WHAT YOU ARE ASKED TO DO
Exactly the lines from the one holding "How do I perform: Toggle" through the last line of the listing below must appear in the answer, and no pictures.

DATA LISTING
________

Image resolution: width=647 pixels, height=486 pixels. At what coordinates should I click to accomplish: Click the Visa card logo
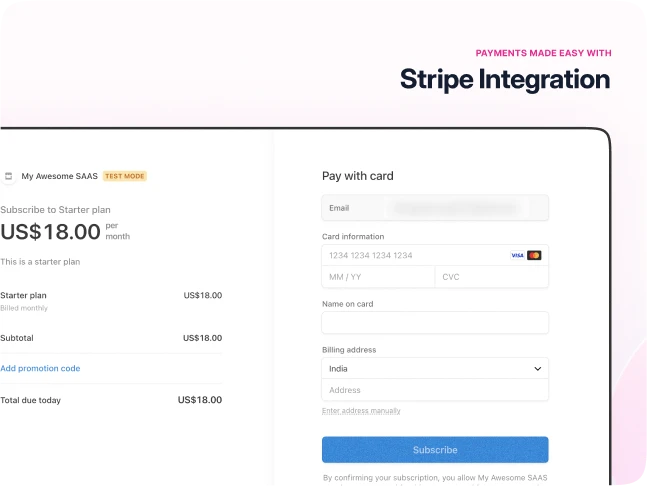click(517, 255)
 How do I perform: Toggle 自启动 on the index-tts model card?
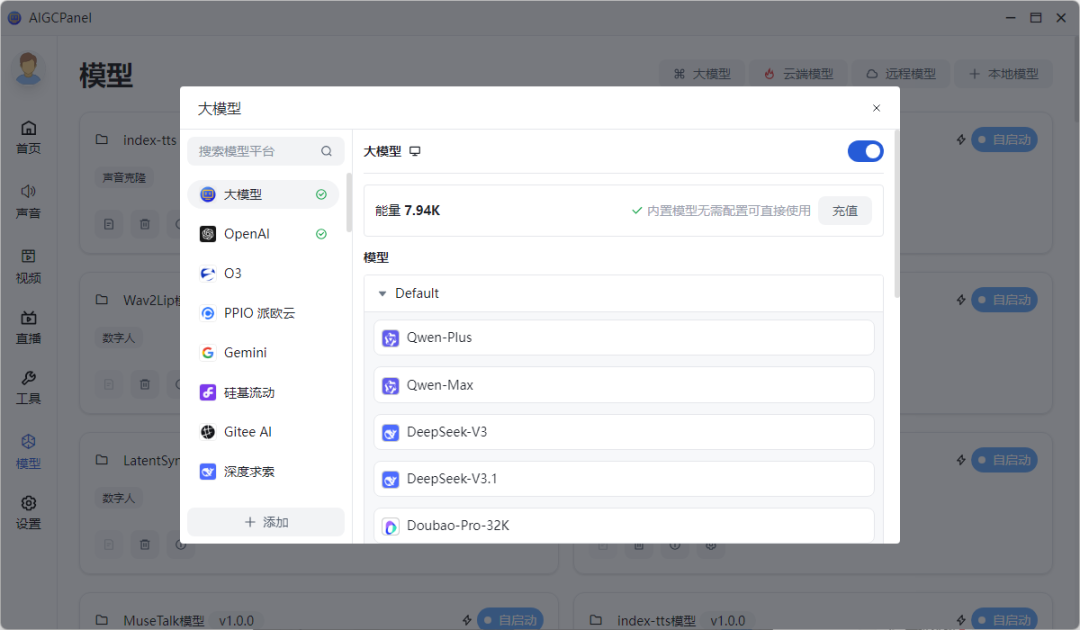tap(1004, 139)
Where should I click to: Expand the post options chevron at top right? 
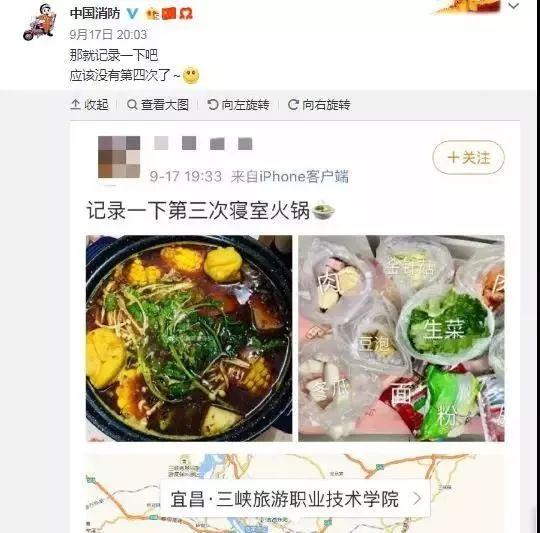[x=513, y=6]

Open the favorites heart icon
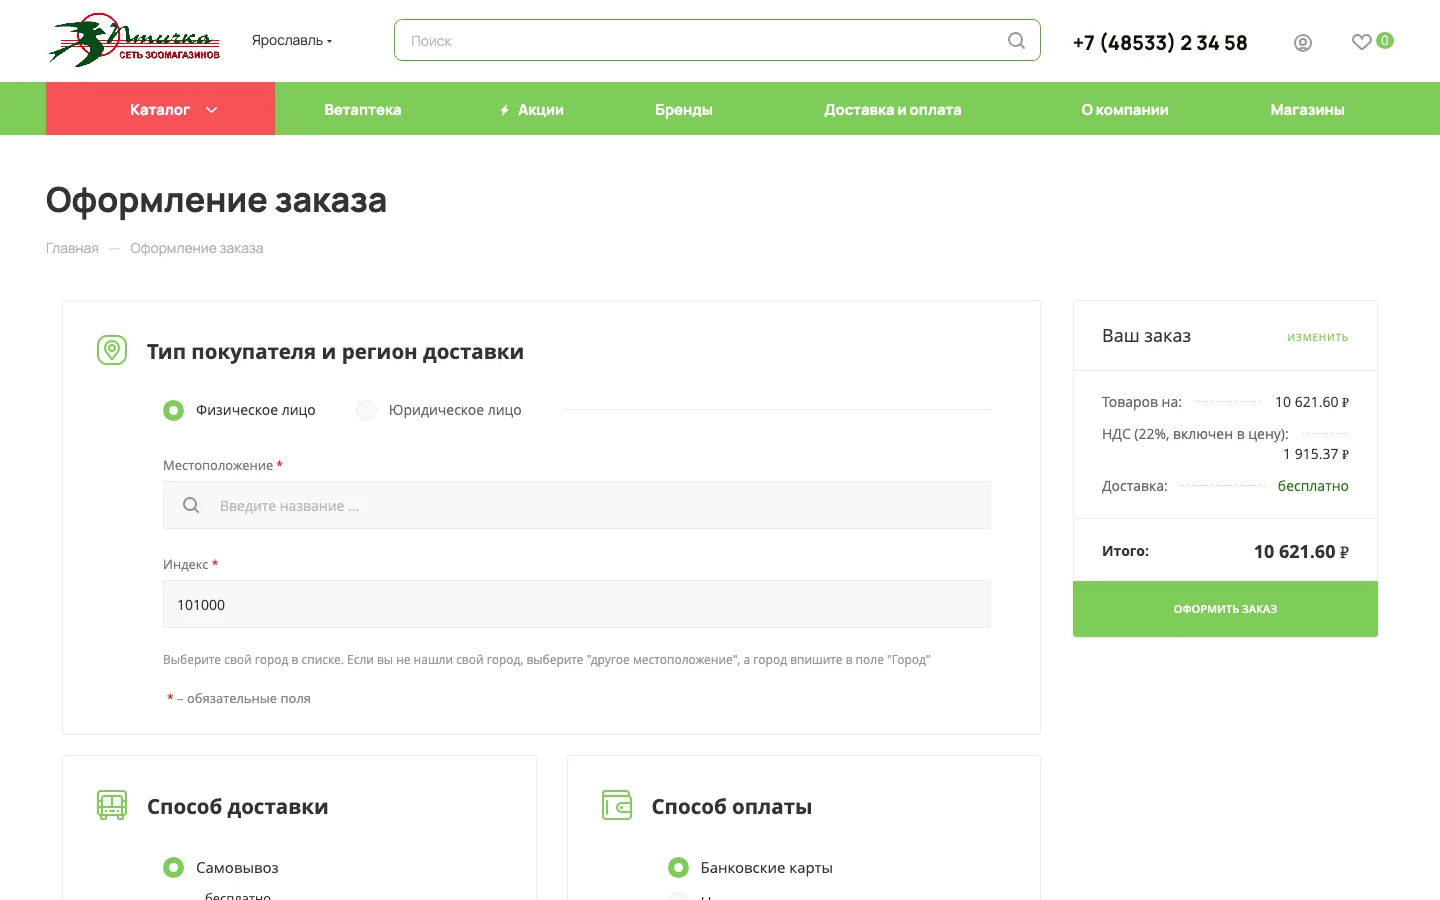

________

ANSWER AREA
 How do I perform: Toggle 自启动 on the index-tts model card?
tap(1004, 139)
Where should I click to: Expand the post options chevron at top right? 
[x=513, y=6]

Open the favorites heart icon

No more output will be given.